Start of RECORDS SUPPLIED
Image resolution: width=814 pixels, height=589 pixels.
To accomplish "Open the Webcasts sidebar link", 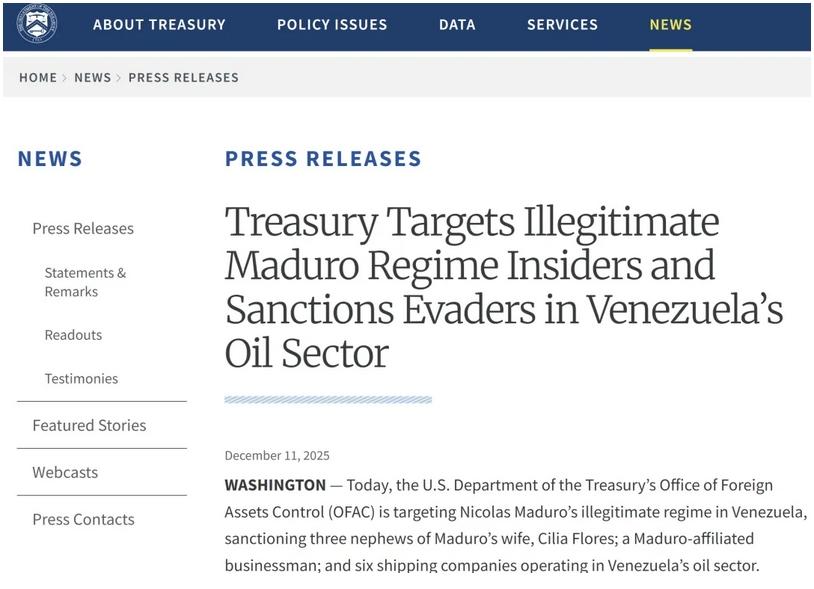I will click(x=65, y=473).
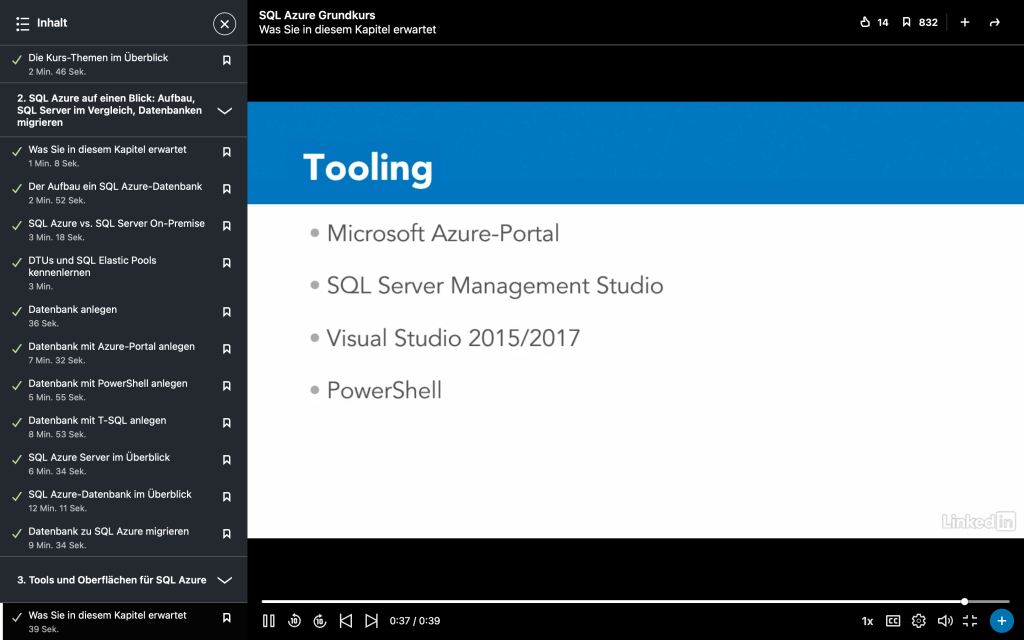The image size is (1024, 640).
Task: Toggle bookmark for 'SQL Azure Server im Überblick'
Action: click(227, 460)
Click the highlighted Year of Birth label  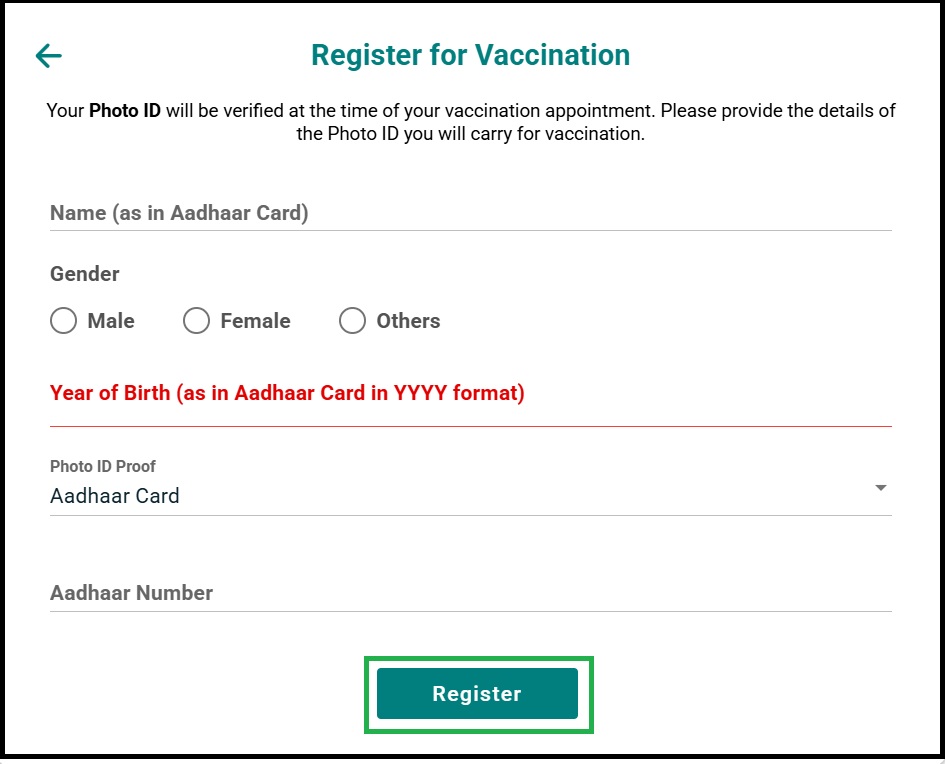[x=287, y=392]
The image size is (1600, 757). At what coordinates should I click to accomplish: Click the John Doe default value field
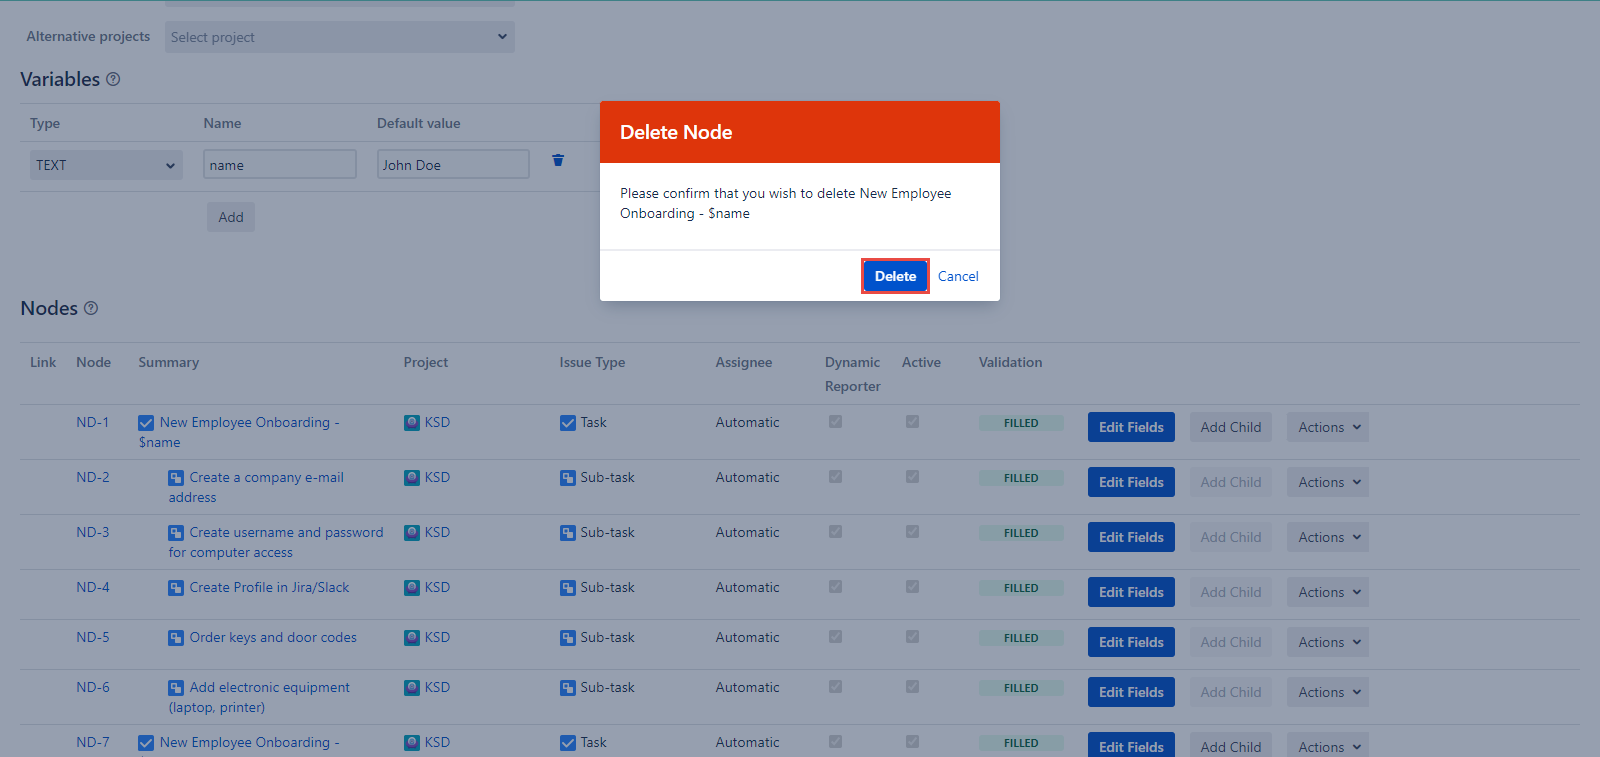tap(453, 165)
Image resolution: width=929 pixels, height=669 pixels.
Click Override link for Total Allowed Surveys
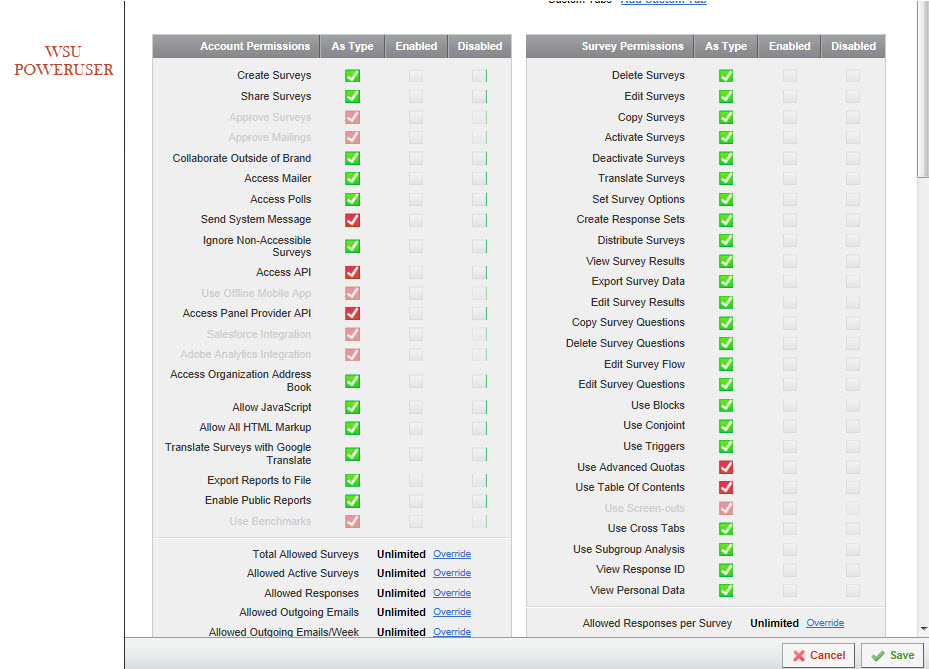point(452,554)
End of RECORDS SUPPLIED
WHAT IS EXPECTED:
Skip the pictures and copy exactly the lines from the one containing "Image resolution: width=929" through the end of the material, both ends included.

ANSWER SPACE:
Image resolution: width=929 pixels, height=669 pixels.
Click Override link for Total Allowed Surveys
point(452,554)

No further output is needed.